Multiwavelength thermometry without a priori emissivity information: from promise to disillusionment (2504.20853v2)

Abstract: Infrared (IR) thermography provides 2D radiance maps of the IR radiation leaving the surfaces of a scene, based on preliminary calibration. Then, to convert radiance maps into temperature maps, we need to know the emissivity of each element of the scene conjugated to each of the detector elements in the camera's focal plane. Compared to the single-band approach, can multispectral thermography help solve the inverse temperature-emissivity separation problem? Multiwavelength thermometry (MWT) is known to be an underdetermined problem having a continuous infinity of solutions. For this reason, and right from the origin of MWT, it appeared necessary to introduce information on emissivity to assess temperature, for example, by means of an analytical model. Overlooking these recommendations, a number of papers appeared in the early 2000s exploring the idea that we could do without any a priori knowledge of emissivity. Growth became exponential from 2020 onward, with the allegedly successful application of neural networks, genetic algorithms, and other novel optimization methods.
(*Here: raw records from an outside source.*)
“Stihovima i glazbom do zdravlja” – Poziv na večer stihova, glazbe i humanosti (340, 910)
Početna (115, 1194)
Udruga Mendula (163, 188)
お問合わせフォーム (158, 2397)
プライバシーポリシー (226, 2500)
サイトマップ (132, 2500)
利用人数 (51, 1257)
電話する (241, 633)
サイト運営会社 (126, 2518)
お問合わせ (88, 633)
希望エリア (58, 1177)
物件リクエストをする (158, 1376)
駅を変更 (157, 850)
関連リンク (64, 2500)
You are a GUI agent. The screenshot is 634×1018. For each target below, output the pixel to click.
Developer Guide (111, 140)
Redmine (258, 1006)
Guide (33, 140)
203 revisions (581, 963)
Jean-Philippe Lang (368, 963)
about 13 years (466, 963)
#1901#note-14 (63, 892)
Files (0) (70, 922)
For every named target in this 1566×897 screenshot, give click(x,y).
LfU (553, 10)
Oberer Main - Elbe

The aim of the present work is to recall the consequences of MWT as an underdetermined inverse problem, to highlight the errors made by ignoring them, and to bring us back to harsh reality: we must introduce information on emissivity in order to evaluate temperature accurately. Furthermore, this information has to be fully consistent with the true spectral emissivity. To this end, we propose a new method for optimal selection of the emissivity model. A series of blind tests was set up to benchmark different inversion algorithms. The results confirm the failure of the temperature-emissivity separation when no emissivity information is available, despite the multiwavelength approach, which in any case comes as no surprise.